> [GIVEN TASK] Reproduce the items below word for word, starting at the line that contains "Find the location" and stopping after the final line of the items.

>> Start

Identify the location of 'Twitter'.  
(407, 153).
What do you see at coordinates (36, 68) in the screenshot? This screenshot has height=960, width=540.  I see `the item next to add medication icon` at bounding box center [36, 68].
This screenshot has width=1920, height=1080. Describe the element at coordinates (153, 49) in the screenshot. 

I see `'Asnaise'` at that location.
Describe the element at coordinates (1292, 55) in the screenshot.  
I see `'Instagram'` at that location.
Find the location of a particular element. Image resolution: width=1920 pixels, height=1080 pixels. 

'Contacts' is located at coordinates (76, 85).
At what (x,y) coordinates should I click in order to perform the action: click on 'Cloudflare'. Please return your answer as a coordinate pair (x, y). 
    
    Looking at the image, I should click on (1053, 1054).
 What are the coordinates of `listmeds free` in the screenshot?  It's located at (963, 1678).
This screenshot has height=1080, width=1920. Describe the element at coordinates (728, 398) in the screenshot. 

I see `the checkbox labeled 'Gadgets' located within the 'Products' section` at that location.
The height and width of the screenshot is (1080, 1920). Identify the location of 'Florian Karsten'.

>> End

> [FULL SOLUTION]
Find the location of a particular element. Image resolution: width=1920 pixels, height=1080 pixels. 

'Contacts' is located at coordinates (76, 85).
At what (x,y) coordinates should I click in order to perform the action: click on 'Cloudflare'. Please return your answer as a coordinate pair (x, y). 
    
    Looking at the image, I should click on (1053, 1054).
 What are the coordinates of `listmeds free` in the screenshot?  It's located at (963, 1678).
This screenshot has height=1080, width=1920. Describe the element at coordinates (728, 398) in the screenshot. 

I see `the checkbox labeled 'Gadgets' located within the 'Products' section` at that location.
The height and width of the screenshot is (1080, 1920). Identify the location of 'Florian Karsten'.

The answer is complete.